Even places that have increased wages are struggling to hire. During the summer. Governor Eric Holcomb tried to cut federal unemployment a few months earlier to get the hundreds of thousands of people receiving federal allowance to take some 116,000 jobs unfilled earlier this year. He was blocked by a lawsuit.
Federal benefits expired on September 4 across the country.
Indiana’s 4.1% unemployment rate held steady throughout the summer. However, this does not take into account people who have stopped looking for work. From July to August, the state lost 4,400 jobs.
Many other states also cut federal benefits early in hopes of getting people back to work.
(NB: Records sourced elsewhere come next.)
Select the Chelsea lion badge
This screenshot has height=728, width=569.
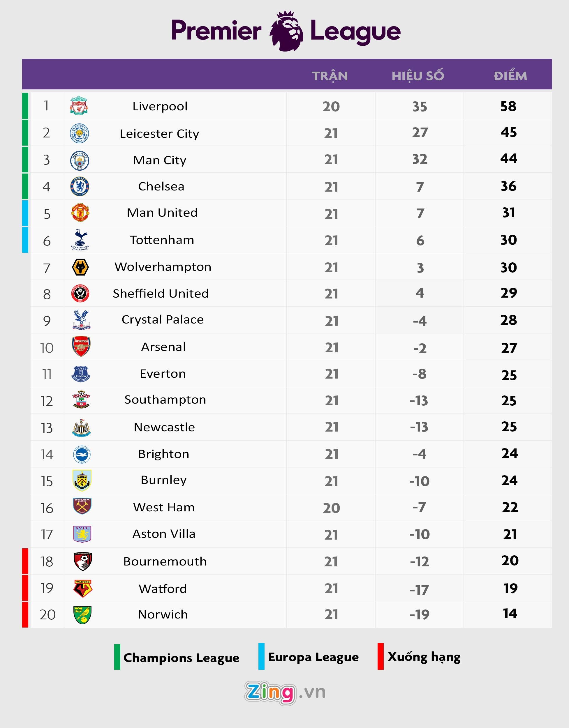[x=80, y=186]
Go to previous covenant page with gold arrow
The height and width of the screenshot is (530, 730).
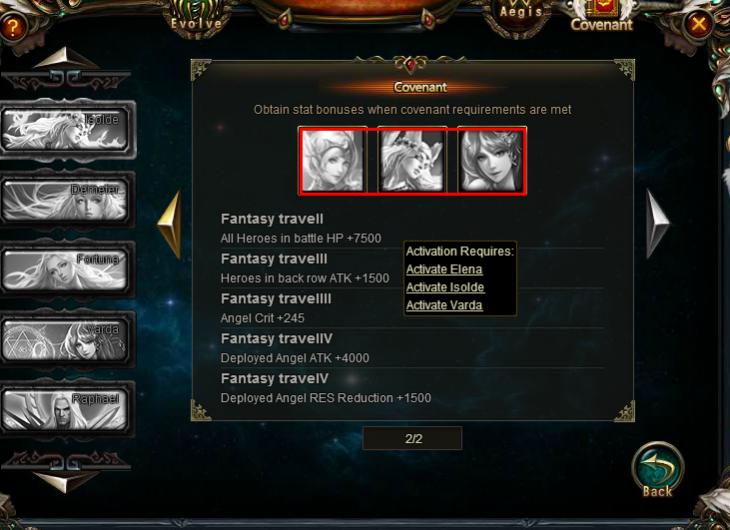point(170,224)
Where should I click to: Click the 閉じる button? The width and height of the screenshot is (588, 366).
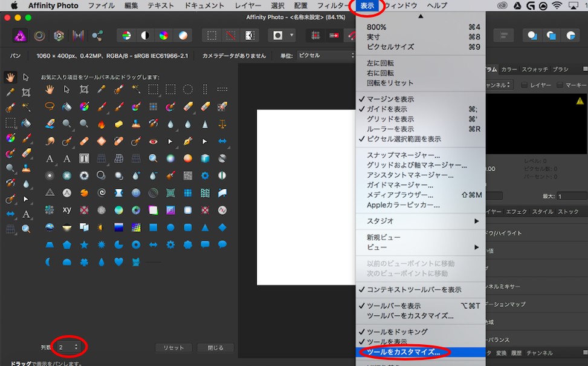tap(216, 348)
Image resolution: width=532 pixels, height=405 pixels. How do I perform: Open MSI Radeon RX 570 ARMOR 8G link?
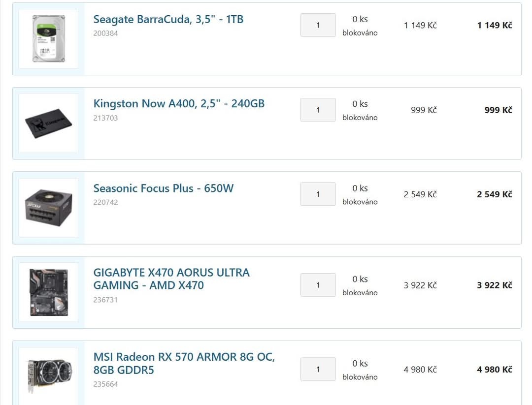coord(184,363)
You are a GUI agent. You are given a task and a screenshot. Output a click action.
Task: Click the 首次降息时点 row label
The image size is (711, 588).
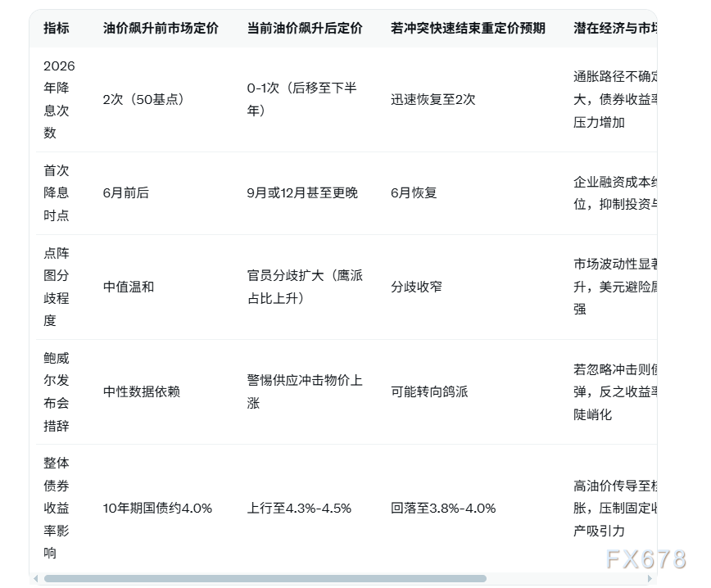tap(57, 193)

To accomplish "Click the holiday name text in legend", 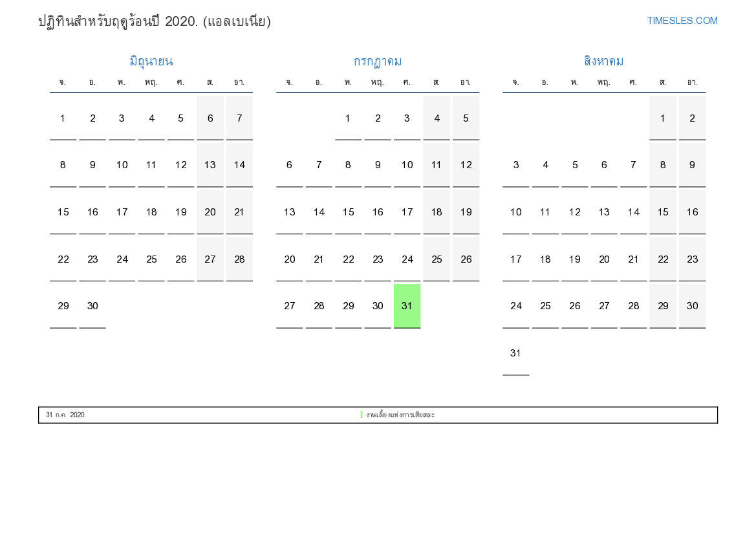I will click(400, 415).

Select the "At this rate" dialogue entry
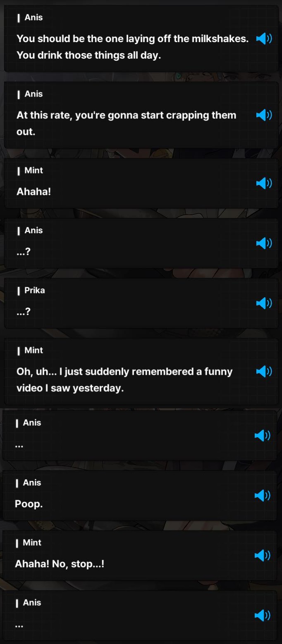pyautogui.click(x=126, y=123)

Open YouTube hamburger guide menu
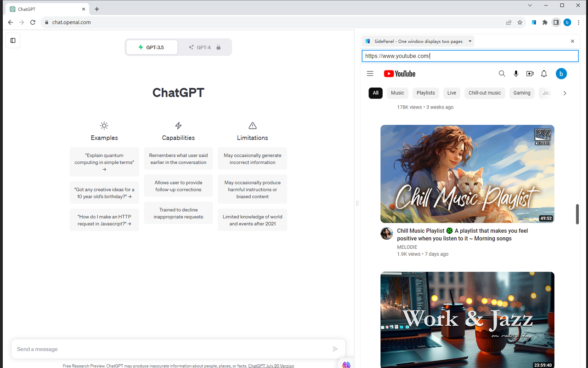tap(370, 74)
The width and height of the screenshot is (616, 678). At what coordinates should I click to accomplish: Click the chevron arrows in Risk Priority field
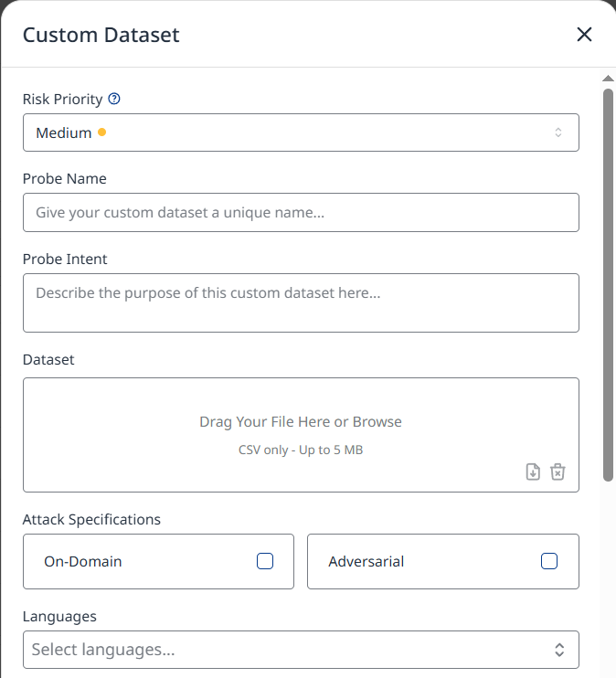click(x=558, y=132)
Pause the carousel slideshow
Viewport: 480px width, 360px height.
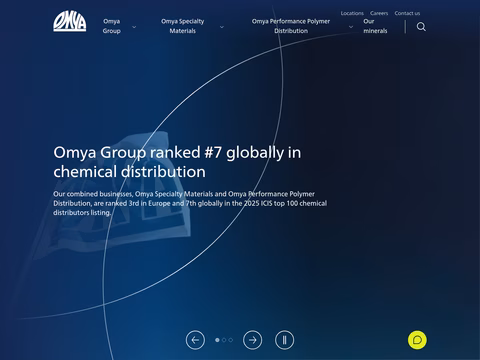[285, 340]
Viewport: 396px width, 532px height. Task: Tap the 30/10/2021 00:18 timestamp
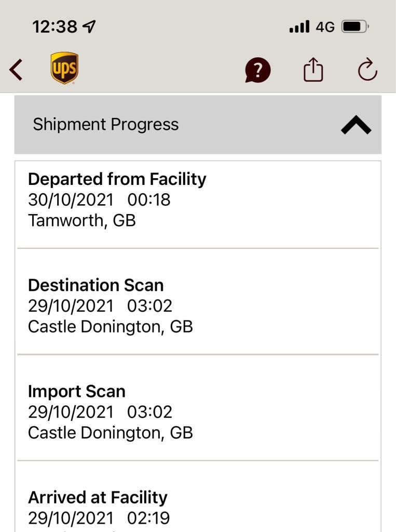click(x=99, y=200)
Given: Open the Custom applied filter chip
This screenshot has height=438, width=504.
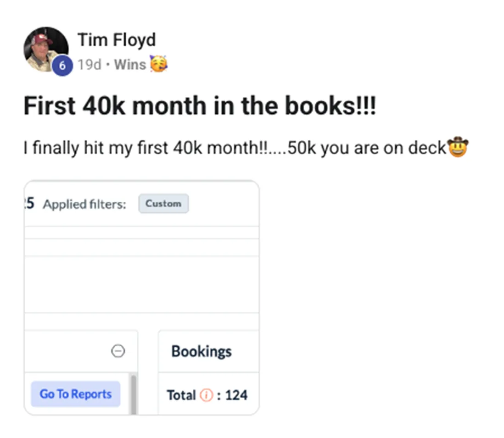Looking at the screenshot, I should [x=163, y=204].
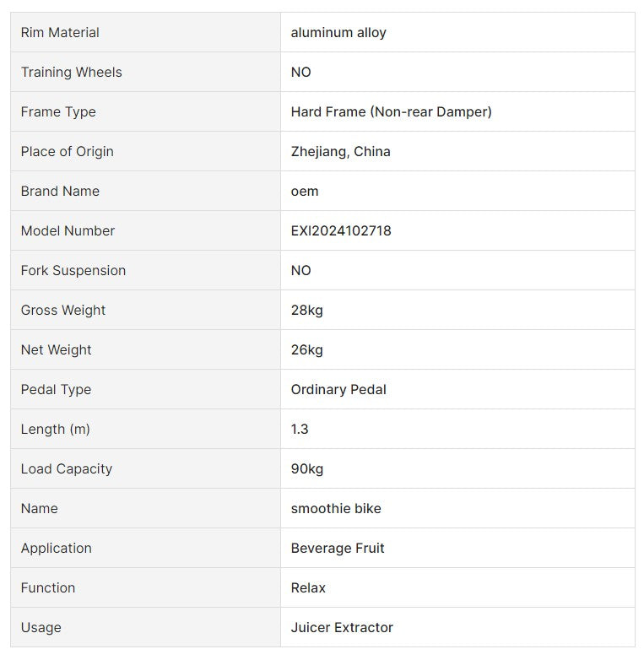Select the "aluminum alloy" value text
644x660 pixels.
click(x=338, y=33)
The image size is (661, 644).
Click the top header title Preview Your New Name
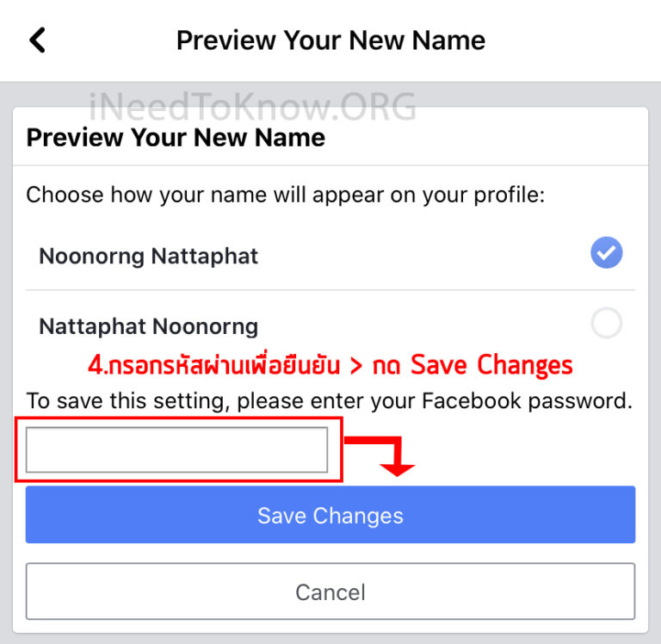[x=331, y=40]
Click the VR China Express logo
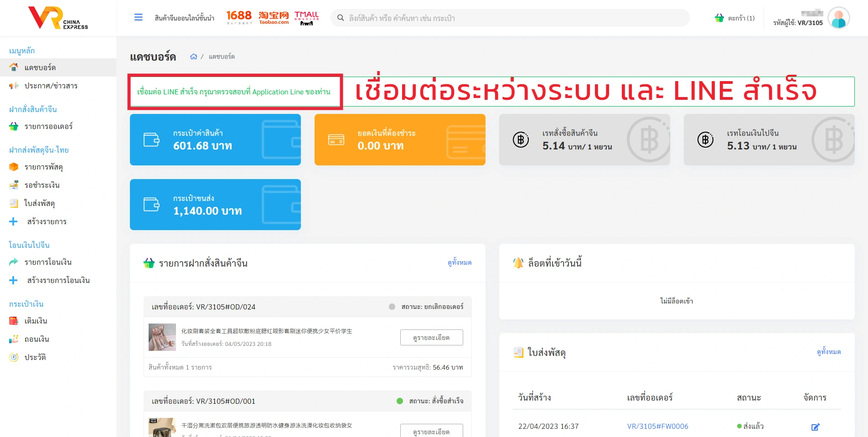 click(58, 18)
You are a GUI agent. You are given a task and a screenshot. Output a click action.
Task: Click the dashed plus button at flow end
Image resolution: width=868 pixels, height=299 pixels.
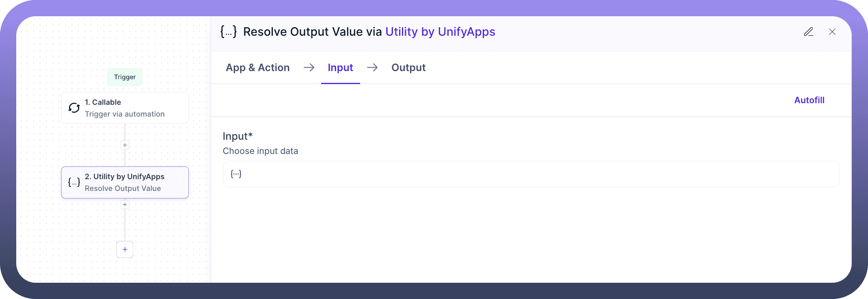click(x=125, y=249)
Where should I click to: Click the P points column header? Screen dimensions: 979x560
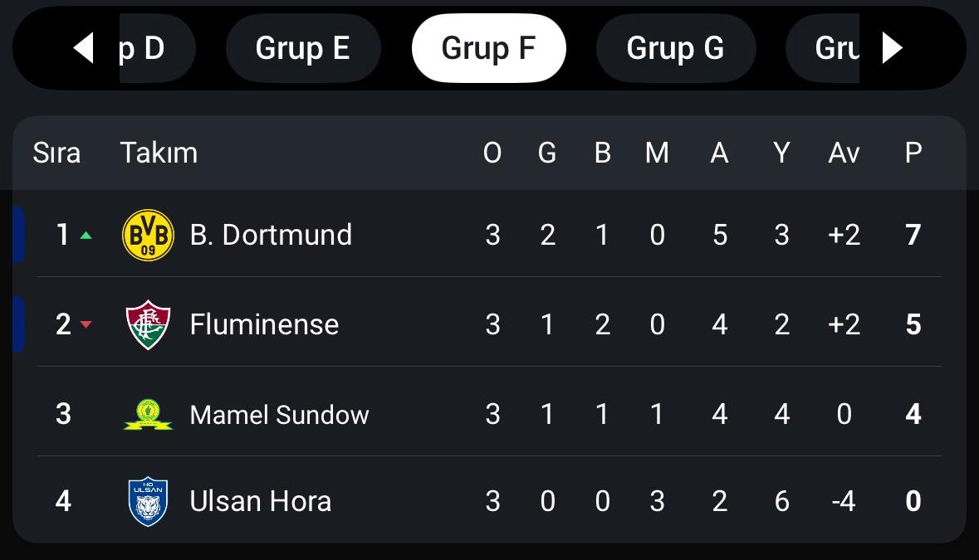913,153
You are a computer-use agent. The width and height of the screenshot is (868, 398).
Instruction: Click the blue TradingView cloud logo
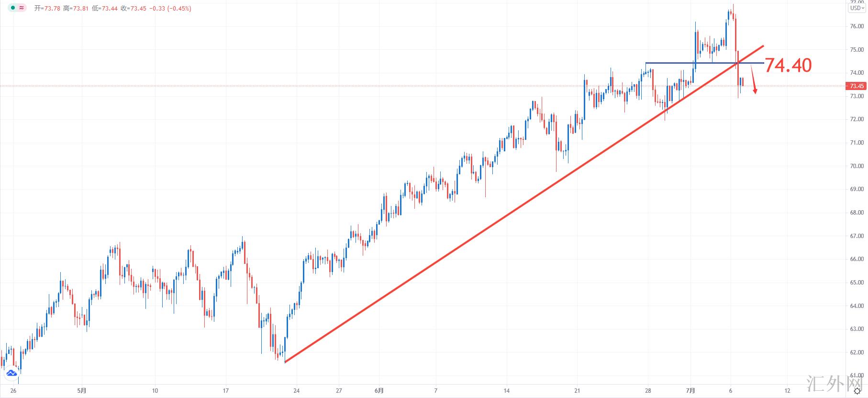pyautogui.click(x=11, y=373)
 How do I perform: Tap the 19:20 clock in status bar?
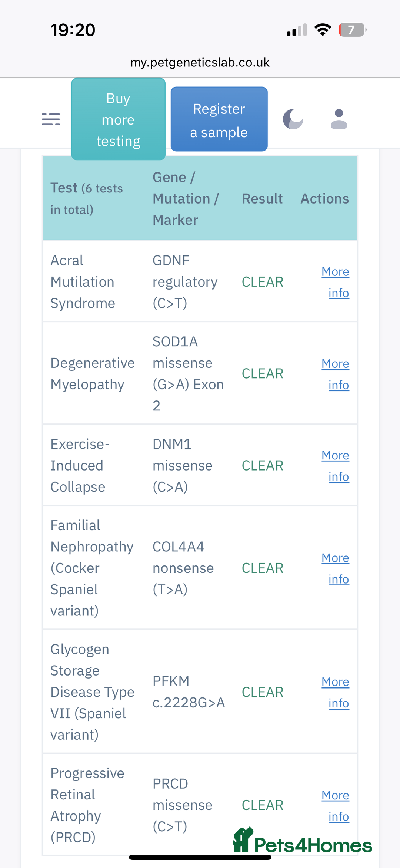tap(73, 30)

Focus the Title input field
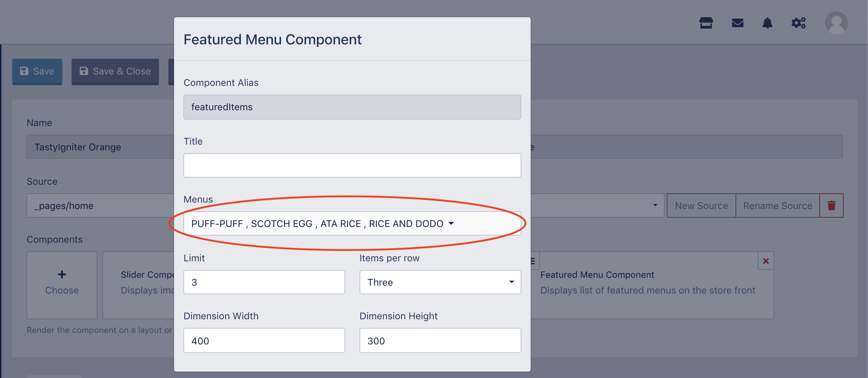coord(352,165)

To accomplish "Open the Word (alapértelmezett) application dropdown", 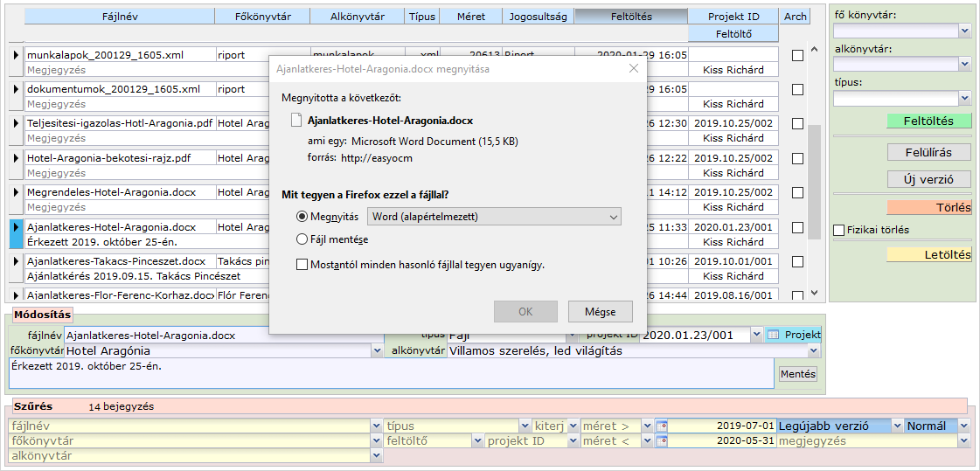I will (x=494, y=217).
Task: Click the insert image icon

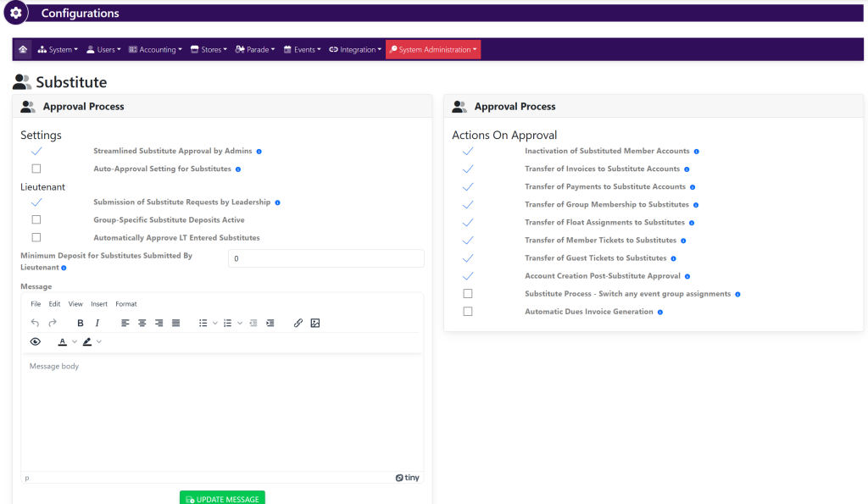Action: tap(315, 323)
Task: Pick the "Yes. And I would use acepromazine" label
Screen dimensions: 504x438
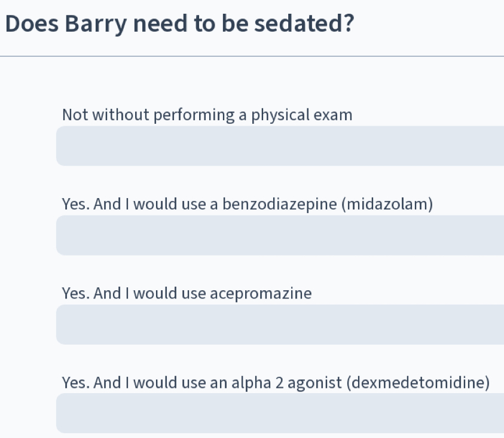Action: 187,293
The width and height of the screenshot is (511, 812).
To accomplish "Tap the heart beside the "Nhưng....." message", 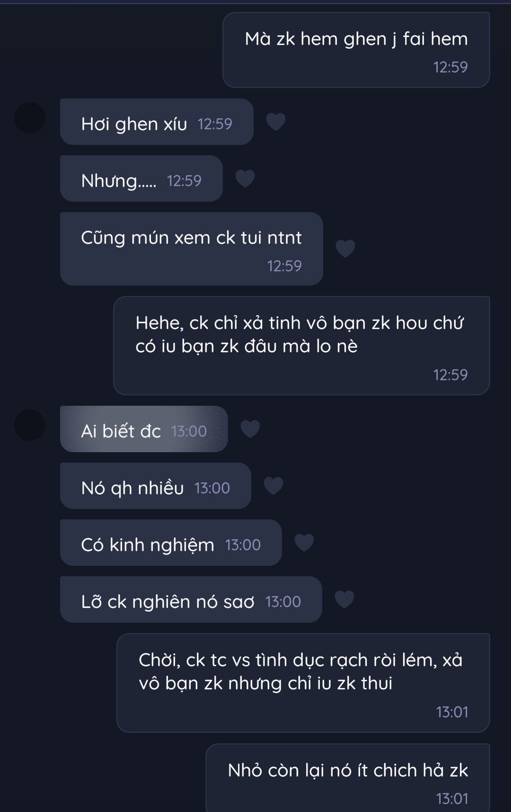I will (x=245, y=178).
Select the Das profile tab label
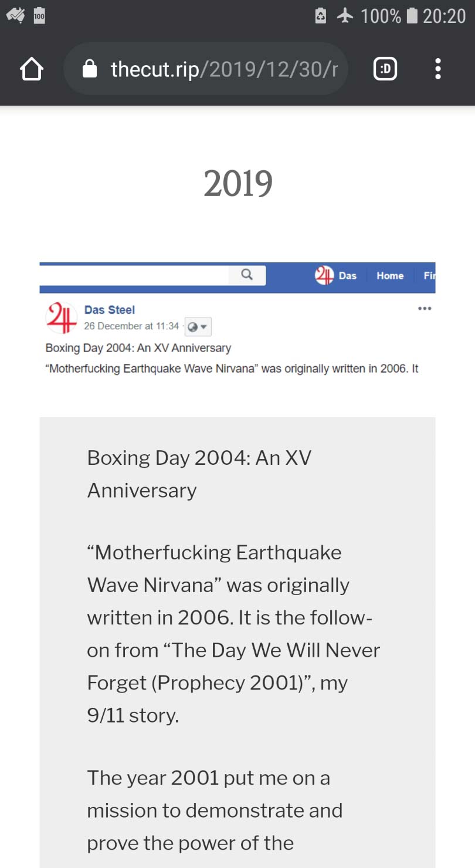The height and width of the screenshot is (868, 475). (x=348, y=275)
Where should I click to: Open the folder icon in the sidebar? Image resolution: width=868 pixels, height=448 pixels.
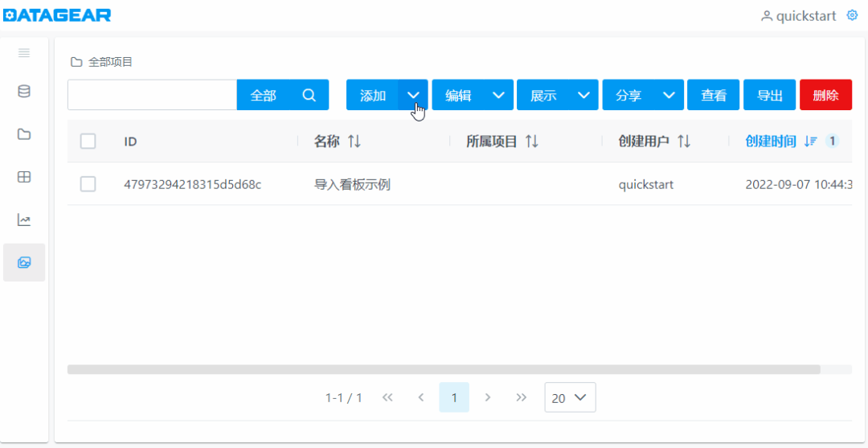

But economists have warned that the move could be futile because they don’t believe those benefits were the driving force behind the labor shortage.
The simple answer is people can’t or don’t want to work in the available jobs, said Kyle Anderson, an economist at IU Kelley School of Business.
But the story is more complicated. The reasons range from fear of COVID-19, home childcare needs, skills mismatch between worker and job, changing career interests and early retirement.
The pandemic has killed more than 600,000 Americans, plunged many more into financial crisis, forced businesses large and small to shut down, and prompted many American workers to reassess their lives.
As a result, many were unwilling to return to low-paying, stressful jobs with bad hours and no flexibility. Unemployment benefits have allowed people to take the time to reassess their careers, learn new skills and think about their priorities.
While data shows open jobs are higher than this time in 2019, the problem could be inflated, Anderson said.
“We hear a lot about retail, restaurant, fast food because a lot of people interact with these businesses,” he said. “… This may be overkill because of the visibility.”
While the most conspicuously absent workers were those in retail and food service, office workers are quitting at such an alarming rate that Texas A&M professor Anthony Klotz coined the term “The Great Resignation.”
They leave the burn out. They give up to pursue their dreams. They stop to travel.
While the pandemic has exacerbated economic problems, the mismatch of jobs and workers is a long-term problem that began before the pandemic, Anderson said. The economy has changed dramatically with advancements in technology, and not all workers have kept pace.
In recent decades, manufacturing plants, for example, have gone from a large number of workers to a smaller number of workers with more technical skills, he said.
“Cities with manufacturing hubs in the ’70s,’ 80s, and ’90s, like Anderson and Kokomo, a lot of those cities are struggling with high unemployment,” he said.
All of this has also resulted in a decrease in the number of people working or looking for work, resulting in unfilled jobs.